Julia Parmalee had pushed her way behind the show-case, and stood in the entrance to the work-room, peering about her with an affectation of excited curiosity which she may have thought pretty and playful, but which the boy, at least, held to be absurd.

She had been talking thirteen to the dozen all the time. "Oh, I really must see everything!" she rattled on now. "If I could be trusted alone in the dark-room with you, Mr. Pulford, I surely may be allowed to explore all these minor mysteries. Oh, I see," she added, glancing round, and incidentally looking quite through Mr. Shull and the boy, as if they had been transparent: "here's where the frames and the washing are done. How interesting!"

What really was interesting was the face of Marsena Pulford, discernible in the shadow over her shoulder. No one in Octavius had ever seen such a beaming smile on his saturnine countenance before.

II.

Next to the War, the chief topic of interest and conversation in Octavius at this time was easily Miss Julia Parmalee.

To begin with, her family had for two generations or more been the most important family in the village. When Lafayette stopped here to receive an address of welcome, on his tour through the State in 1825, it was a Parmalee who read that address, and who also, as tradition runs, made on his own account several remarks to the hero in the French language, all of which were understood. The elder son of this man has a secure place in history.
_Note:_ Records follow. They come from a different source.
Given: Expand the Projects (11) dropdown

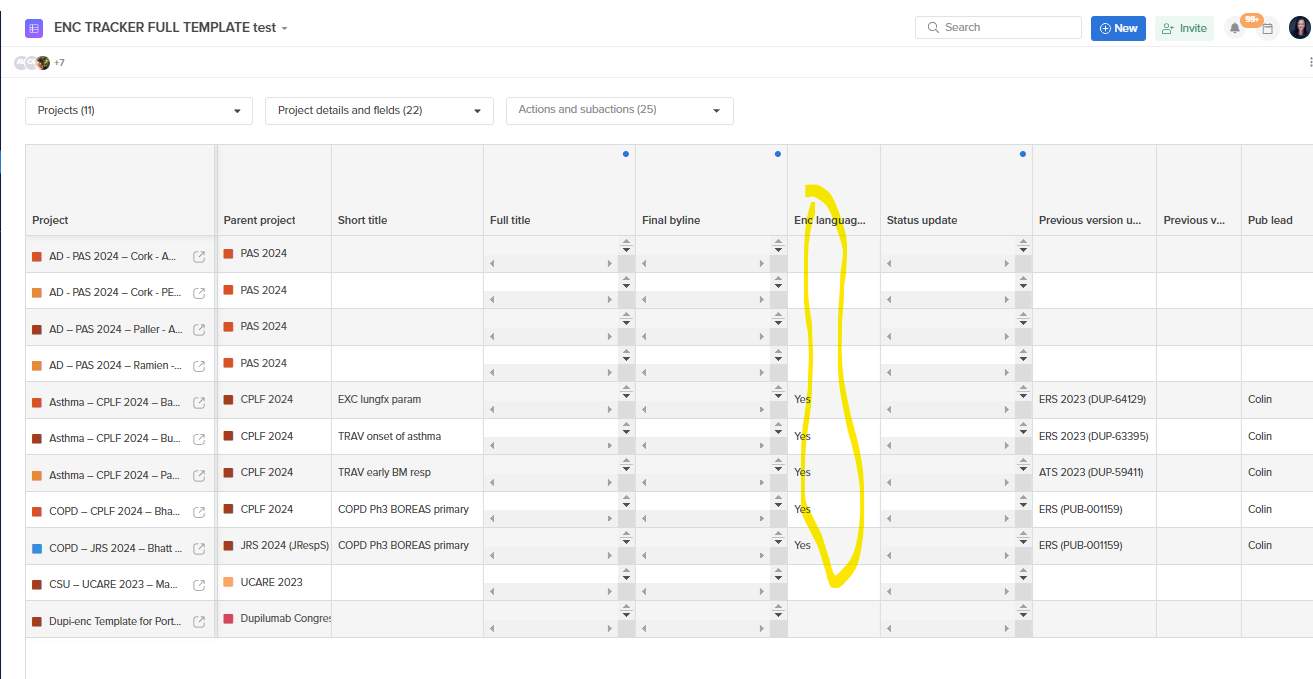Looking at the screenshot, I should tap(139, 111).
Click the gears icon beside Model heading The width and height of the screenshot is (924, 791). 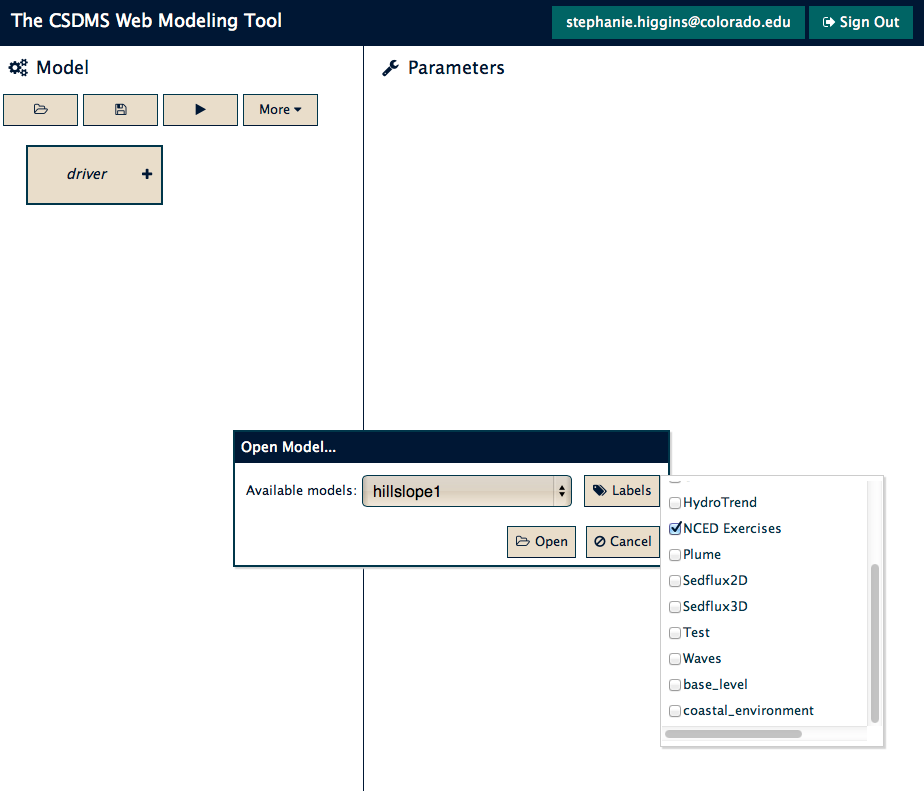(x=18, y=68)
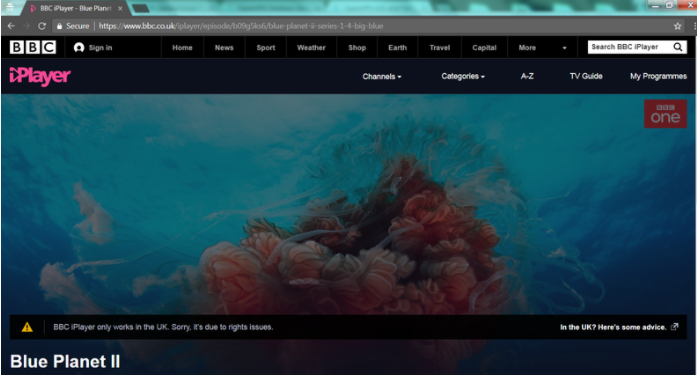Image resolution: width=697 pixels, height=376 pixels.
Task: Select the TV Guide link
Action: [x=586, y=76]
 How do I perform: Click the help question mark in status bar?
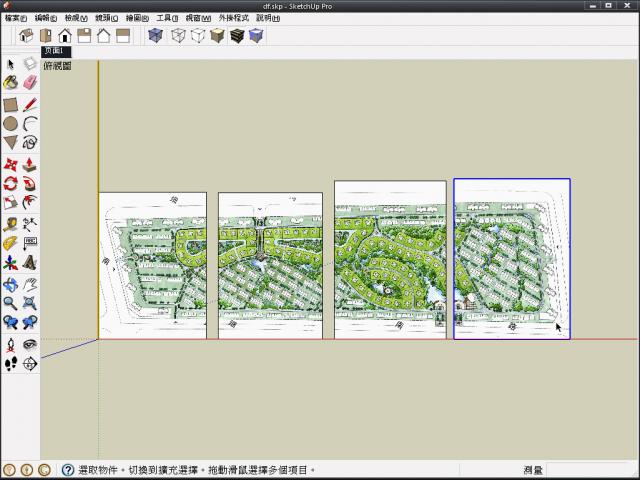point(68,470)
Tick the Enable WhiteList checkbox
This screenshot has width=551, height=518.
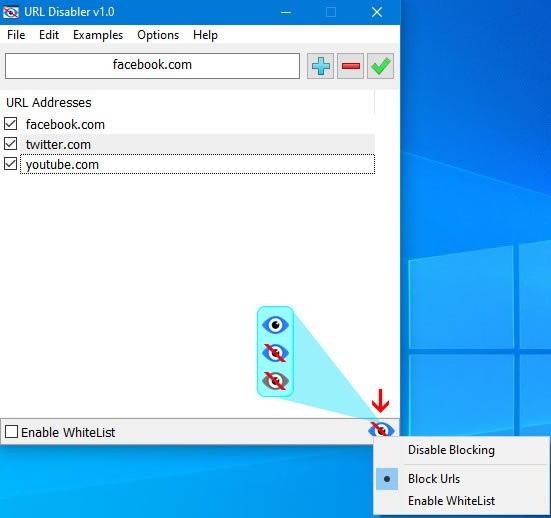point(12,432)
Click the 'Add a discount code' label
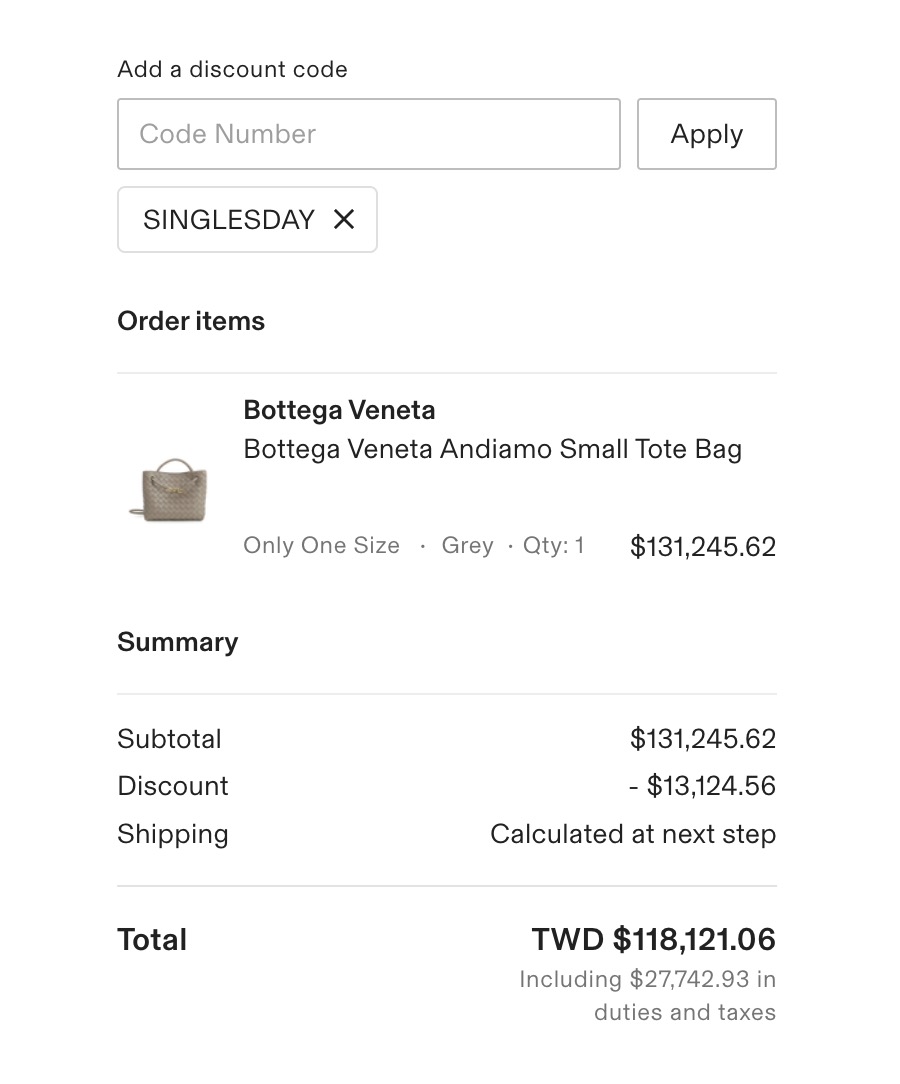Viewport: 900px width, 1084px height. coord(232,70)
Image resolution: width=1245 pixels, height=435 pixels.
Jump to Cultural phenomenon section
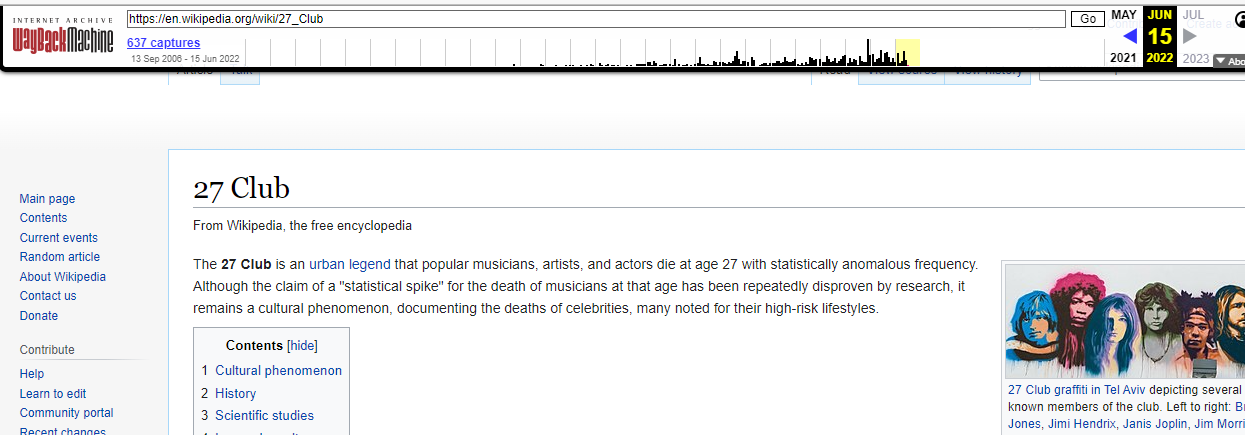(x=278, y=371)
He is the Judge Parmalee whose portrait hangs in the Court House, and whose learned work on "The Treaties of the Tuscarora Nation," handsomely bound in morocco, used to have a place of honor on the parlor table of every well-to-do and cultured Octavius home.

This Judge was a banker, too, and did pretty well for himself in a number of other commercial paths. He it was who built the big Parmalee house, with a stone wall in front and the great garden and orchard stretching back to the next street, and the buff-colored statues on either side of the gravelled walk, where the Second National Dearborn County Bank now stands. The Judge had no children, and, on his widow's death, the property went to his much younger brother Charles, who, from having been as a stripling on some forgotten Governor's staff, bore through life the title of Colonel in the local speech.

This Colonel Parmalee had a certain distinction, too, though not of a martial character. His home was in New York, and for many years Octavius never laid eyes on him. He was understood to occupy a respected place among American men of letters, though exactly what he wrote did not come to our knowledge. It was said that he had been at Brook Farm. I have not been able to find any one who remembers him there, but the report is of use as showing the impression of superior intellectual force which he created, even by hearsay, in his native village. When he finally came back to us, to play his part as the head of the Parmalee house, we saw at intervals, when the sun was warm and the sidewalks were dry, the lean and bent figure of an old man, with a very yellow face and a sharp-edged brown wig, moving feebly about with a thick gray shawl over his shoulders. His housekeeper was an elderly maiden cousin, who seemed never to come out at all, whether the sun was shining or not.

There were three or four of the Colonel's daughters—all tall, well-made girls, with strikingly dark skins, and what we took to be gypsyish faces. Their appearance certainly bore out the rumor that their mother had been an opera-singer—some said an Italian, others a lady of Louisiana Creole extraction. No information, except that she was dead, ever came to hand about this person. Her daughters, however, were very much in evidence. They seemed always to wear white dresses, and they were always to be seen somewhere, either on their lawn playing croquet, or in the streets, or at the windows of their house. The consciousness of their existence pervaded the whole village from morning till night. To watch their goings and comings, and to speculate upon the identity and business of the friends from strange parts who were continually arriving to visit them, grew to be quite the standing occupation of the idler portion of the community.